- WHAT YOU HAVE TO DO -
From the listing that follows, extract every line and set it down unaltered.

++++

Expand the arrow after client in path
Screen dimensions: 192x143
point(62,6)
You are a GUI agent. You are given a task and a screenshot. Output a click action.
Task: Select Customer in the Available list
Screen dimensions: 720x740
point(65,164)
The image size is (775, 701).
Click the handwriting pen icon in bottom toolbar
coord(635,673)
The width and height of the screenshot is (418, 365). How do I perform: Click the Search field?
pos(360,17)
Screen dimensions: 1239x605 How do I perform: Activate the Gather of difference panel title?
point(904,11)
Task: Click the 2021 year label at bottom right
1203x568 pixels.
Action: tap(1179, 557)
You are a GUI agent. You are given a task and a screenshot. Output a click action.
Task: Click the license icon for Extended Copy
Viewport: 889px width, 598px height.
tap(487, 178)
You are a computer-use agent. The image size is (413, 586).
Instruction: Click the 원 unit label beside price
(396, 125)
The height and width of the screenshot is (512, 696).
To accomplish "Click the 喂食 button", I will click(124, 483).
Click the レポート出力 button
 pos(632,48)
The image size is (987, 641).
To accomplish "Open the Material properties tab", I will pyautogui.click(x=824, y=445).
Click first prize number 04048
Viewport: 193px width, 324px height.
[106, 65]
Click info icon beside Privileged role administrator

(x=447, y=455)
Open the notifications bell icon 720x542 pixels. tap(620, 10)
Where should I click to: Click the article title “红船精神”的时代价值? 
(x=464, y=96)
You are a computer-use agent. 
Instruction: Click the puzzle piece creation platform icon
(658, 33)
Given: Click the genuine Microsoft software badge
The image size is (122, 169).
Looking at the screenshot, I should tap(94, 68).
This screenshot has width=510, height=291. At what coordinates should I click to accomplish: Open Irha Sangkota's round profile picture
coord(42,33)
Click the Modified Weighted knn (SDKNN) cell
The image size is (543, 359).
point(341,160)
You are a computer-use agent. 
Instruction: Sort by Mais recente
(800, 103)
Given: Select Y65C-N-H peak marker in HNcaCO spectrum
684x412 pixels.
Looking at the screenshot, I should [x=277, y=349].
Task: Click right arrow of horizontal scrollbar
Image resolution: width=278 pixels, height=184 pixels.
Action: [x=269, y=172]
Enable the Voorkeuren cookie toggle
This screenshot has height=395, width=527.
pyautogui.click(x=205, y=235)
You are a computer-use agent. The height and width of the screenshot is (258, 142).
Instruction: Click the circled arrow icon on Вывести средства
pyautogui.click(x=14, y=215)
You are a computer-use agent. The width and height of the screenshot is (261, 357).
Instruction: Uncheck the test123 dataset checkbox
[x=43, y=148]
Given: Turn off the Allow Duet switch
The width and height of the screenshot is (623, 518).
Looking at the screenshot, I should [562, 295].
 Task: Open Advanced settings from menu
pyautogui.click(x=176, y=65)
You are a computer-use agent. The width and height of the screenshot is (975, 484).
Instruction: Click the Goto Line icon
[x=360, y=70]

++++

- RESPONSE TO THIS EXERCISE -
Expand the arrow after client in path
Screen dimensions: 192x143
point(62,6)
You are a GUI agent. You are given a task and a screenshot. Output a click action.
Task: Select Customer in the Available list
Screen dimensions: 720x740
point(65,164)
The image size is (775, 701).
Click the handwriting pen icon in bottom toolbar
coord(635,673)
The width and height of the screenshot is (418, 365). How do I perform: Click the Search field?
pos(360,17)
Screen dimensions: 1239x605 How do I perform: Activate the Gather of difference panel title?
point(904,11)
Task: Click the 2021 year label at bottom right
1203x568 pixels.
Action: tap(1179, 557)
You are a GUI agent. You are given a task and a screenshot. Output a click action.
Task: Click the license icon for Extended Copy
Viewport: 889px width, 598px height.
tap(487, 178)
You are a computer-use agent. The image size is (413, 586).
Instruction: Click the 원 unit label beside price
(396, 125)
The height and width of the screenshot is (512, 696).
To accomplish "Click the 喂食 button", I will click(124, 483).
Click the レポート出力 button
 pos(632,48)
The image size is (987, 641).
To accomplish "Open the Material properties tab", I will pyautogui.click(x=824, y=445).
Click first prize number 04048
Viewport: 193px width, 324px height.
[106, 65]
Click info icon beside Privileged role administrator

(x=447, y=455)
Open the notifications bell icon 720x542 pixels. tap(620, 10)
Where should I click to: Click the article title “红船精神”的时代价值? 
(x=464, y=96)
You are a computer-use agent. 
Instruction: Click the puzzle piece creation platform icon
(658, 33)
Given: Click the genuine Microsoft software badge
The image size is (122, 169).
Looking at the screenshot, I should tap(94, 68).
This screenshot has width=510, height=291. At what coordinates should I click to accomplish: Open Irha Sangkota's round profile picture
coord(42,33)
Click the Modified Weighted knn (SDKNN) cell
The image size is (543, 359).
point(341,160)
You are a computer-use agent. 
Instruction: Sort by Mais recente
(800, 103)
Given: Select Y65C-N-H peak marker in HNcaCO spectrum
684x412 pixels.
Looking at the screenshot, I should [x=277, y=349].
Task: Click right arrow of horizontal scrollbar
Image resolution: width=278 pixels, height=184 pixels.
Action: [x=269, y=172]
Enable the Voorkeuren cookie toggle
This screenshot has height=395, width=527.
pyautogui.click(x=205, y=235)
You are a computer-use agent. The height and width of the screenshot is (258, 142).
Instruction: Click the circled arrow icon on Вывести средства
pyautogui.click(x=14, y=215)
You are a computer-use agent. The width and height of the screenshot is (261, 357).
Instruction: Uncheck the test123 dataset checkbox
[x=43, y=148]
Given: Turn off the Allow Duet switch
The width and height of the screenshot is (623, 518).
Looking at the screenshot, I should [562, 295].
 Task: Open Advanced settings from menu
pyautogui.click(x=176, y=65)
You are a computer-use agent. The width and height of the screenshot is (975, 484).
Instruction: Click the Goto Line icon
[x=360, y=70]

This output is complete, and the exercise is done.